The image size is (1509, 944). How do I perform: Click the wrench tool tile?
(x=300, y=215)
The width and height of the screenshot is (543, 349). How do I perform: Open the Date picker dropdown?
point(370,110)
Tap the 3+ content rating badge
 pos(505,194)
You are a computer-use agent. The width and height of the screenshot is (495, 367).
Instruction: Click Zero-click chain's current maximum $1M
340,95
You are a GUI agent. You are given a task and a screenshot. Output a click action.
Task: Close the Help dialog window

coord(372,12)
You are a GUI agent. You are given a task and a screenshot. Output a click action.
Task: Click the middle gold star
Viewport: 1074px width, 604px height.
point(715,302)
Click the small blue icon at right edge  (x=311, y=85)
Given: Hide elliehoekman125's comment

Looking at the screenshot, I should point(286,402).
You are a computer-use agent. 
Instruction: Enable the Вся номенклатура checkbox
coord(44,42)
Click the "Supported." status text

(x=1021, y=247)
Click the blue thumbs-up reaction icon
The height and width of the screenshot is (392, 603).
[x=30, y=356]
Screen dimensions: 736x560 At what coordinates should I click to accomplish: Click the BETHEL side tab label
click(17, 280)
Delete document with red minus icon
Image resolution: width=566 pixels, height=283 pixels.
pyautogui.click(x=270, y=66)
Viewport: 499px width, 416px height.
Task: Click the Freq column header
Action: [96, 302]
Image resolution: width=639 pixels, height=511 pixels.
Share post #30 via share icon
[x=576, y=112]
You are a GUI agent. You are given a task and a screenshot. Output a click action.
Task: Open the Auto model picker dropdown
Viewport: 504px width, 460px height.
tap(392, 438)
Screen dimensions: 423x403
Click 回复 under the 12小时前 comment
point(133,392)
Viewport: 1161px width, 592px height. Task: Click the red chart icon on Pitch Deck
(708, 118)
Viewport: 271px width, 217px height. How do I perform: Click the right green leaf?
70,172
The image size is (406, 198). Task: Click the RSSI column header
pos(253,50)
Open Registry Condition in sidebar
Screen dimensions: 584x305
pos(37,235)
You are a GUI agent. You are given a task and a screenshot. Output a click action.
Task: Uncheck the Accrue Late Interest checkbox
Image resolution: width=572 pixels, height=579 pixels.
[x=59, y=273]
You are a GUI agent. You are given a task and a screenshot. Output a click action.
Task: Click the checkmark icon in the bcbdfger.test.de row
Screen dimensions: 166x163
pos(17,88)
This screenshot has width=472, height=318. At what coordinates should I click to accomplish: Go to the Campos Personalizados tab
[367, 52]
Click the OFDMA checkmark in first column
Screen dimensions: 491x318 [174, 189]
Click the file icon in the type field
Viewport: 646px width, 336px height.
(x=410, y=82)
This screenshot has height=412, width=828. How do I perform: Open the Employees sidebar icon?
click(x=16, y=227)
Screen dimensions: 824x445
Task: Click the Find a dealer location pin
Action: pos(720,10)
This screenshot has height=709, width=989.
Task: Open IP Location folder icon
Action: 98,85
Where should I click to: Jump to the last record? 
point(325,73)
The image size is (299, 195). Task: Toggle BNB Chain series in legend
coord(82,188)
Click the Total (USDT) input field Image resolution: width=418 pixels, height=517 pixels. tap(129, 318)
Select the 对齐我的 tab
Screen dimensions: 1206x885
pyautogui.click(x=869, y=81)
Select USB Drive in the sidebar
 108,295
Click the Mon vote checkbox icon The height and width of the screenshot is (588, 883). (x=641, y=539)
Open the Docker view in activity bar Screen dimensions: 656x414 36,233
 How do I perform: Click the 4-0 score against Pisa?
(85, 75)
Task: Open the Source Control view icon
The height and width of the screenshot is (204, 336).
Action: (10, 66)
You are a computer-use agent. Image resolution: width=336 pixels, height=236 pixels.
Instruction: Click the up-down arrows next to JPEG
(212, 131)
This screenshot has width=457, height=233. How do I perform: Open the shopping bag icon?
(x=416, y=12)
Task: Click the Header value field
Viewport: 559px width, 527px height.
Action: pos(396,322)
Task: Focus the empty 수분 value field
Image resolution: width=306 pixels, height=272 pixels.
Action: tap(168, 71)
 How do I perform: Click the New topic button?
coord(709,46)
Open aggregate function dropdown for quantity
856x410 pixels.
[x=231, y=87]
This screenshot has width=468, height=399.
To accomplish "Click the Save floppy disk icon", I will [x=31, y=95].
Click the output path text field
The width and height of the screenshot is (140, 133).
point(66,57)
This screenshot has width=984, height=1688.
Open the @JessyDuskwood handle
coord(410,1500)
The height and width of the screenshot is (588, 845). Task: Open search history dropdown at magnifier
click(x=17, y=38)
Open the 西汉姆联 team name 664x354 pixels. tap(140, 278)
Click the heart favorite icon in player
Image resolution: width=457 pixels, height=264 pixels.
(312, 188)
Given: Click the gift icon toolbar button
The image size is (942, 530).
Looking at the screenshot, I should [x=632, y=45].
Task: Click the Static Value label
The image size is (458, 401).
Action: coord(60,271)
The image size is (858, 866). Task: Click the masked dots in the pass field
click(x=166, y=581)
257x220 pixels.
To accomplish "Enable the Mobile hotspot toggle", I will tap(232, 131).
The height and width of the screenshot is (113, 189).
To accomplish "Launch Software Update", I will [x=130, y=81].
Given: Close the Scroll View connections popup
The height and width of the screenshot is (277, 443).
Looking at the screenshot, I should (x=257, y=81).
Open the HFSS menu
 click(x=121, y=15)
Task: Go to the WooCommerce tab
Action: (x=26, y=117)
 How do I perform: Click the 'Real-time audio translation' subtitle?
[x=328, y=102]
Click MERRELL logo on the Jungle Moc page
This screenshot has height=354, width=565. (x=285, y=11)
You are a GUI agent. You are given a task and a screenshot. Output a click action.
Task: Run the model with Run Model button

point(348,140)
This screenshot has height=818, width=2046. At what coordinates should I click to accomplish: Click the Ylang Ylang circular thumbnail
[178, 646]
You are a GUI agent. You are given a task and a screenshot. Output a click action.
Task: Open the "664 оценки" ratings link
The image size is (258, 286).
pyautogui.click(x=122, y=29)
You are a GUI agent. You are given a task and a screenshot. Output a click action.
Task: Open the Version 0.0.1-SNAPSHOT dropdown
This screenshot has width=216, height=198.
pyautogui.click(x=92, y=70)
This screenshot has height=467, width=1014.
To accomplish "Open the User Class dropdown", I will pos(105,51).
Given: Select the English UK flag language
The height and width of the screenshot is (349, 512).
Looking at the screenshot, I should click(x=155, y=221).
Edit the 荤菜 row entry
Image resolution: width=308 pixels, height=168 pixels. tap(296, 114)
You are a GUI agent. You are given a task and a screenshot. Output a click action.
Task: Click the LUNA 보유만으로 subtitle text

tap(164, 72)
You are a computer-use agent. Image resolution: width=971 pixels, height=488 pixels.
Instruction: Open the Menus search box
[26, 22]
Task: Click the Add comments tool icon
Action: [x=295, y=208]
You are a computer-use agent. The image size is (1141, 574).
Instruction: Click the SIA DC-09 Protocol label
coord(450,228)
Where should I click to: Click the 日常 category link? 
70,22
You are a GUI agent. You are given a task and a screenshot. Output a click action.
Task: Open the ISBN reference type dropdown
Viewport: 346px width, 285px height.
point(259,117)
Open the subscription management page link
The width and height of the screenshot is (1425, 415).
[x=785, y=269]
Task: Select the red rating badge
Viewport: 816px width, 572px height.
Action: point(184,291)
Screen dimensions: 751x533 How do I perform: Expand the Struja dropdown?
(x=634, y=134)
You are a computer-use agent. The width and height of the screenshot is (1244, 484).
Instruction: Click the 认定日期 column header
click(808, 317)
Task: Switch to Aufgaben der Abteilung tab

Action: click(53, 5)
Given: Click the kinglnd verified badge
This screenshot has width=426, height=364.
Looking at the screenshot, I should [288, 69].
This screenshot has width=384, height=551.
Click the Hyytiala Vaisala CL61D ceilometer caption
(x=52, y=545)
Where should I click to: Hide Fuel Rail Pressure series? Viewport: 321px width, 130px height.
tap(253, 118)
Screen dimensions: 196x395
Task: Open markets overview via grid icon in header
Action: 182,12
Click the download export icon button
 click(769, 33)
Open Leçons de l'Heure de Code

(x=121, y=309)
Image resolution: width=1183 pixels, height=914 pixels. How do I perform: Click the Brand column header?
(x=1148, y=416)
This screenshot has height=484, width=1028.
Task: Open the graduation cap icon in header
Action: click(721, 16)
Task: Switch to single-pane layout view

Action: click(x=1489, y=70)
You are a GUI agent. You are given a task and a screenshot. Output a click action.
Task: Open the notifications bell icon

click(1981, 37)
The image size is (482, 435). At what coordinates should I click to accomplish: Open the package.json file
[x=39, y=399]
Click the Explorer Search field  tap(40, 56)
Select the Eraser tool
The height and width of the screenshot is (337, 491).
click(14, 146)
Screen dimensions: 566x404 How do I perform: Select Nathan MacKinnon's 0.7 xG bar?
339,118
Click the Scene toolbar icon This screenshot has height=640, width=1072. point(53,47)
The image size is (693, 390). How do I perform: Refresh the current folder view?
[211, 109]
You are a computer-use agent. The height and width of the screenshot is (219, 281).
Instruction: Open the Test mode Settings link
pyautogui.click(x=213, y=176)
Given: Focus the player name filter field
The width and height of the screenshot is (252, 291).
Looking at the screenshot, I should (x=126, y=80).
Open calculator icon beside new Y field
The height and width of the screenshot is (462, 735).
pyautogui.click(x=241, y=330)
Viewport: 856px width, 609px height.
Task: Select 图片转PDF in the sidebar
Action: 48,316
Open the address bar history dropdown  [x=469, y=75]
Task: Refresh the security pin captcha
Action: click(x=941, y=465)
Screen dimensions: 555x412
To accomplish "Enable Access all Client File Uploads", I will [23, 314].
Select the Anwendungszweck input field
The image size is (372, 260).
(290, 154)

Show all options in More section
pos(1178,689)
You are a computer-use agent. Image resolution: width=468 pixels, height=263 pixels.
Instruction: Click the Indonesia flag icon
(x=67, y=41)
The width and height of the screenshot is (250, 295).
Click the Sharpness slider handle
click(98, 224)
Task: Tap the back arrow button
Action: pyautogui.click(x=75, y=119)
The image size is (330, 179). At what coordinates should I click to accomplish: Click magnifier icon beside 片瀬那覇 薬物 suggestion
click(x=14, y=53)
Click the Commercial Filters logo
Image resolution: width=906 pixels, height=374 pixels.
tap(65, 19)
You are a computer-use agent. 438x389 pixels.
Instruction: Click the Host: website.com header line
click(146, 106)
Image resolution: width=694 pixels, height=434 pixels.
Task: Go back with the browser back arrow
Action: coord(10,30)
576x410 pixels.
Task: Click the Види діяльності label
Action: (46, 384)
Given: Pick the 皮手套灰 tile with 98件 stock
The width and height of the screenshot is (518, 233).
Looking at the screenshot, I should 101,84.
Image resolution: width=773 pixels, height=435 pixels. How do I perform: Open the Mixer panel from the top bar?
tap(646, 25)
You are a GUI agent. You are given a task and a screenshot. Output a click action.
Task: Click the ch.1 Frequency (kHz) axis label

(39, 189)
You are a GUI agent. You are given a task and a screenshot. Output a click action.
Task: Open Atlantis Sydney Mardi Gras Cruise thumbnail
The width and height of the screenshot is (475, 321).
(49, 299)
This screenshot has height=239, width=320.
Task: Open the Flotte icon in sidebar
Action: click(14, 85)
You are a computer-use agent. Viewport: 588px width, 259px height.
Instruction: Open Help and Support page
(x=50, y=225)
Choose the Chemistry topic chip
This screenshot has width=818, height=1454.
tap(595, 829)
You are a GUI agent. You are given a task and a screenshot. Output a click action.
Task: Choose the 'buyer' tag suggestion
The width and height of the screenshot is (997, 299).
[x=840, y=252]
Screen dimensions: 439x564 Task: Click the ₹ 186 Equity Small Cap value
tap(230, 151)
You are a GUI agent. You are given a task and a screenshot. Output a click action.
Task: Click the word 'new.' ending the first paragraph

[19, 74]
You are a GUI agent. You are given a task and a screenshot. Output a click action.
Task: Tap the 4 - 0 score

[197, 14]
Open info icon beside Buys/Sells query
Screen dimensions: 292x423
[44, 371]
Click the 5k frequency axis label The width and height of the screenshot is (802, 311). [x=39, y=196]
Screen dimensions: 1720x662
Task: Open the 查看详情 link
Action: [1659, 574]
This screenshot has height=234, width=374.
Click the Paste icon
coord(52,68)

___

Instructions for the task: All lines above from the one containing "You are a computer-use agent. Image resolution: width=468" to the one containing "Click the Commercial Filters logo" must be repeated exactly, both lines included, and no others.

Answer to this problem:
You are a computer-use agent. Image resolution: width=468 pixels, height=263 pixels.
Instruction: Click the Indonesia flag icon
(x=67, y=41)
The width and height of the screenshot is (250, 295).
Click the Sharpness slider handle
click(98, 224)
Task: Tap the back arrow button
Action: pyautogui.click(x=75, y=119)
The image size is (330, 179). At what coordinates should I click to accomplish: Click magnifier icon beside 片瀬那覇 薬物 suggestion
click(x=14, y=53)
Click the Commercial Filters logo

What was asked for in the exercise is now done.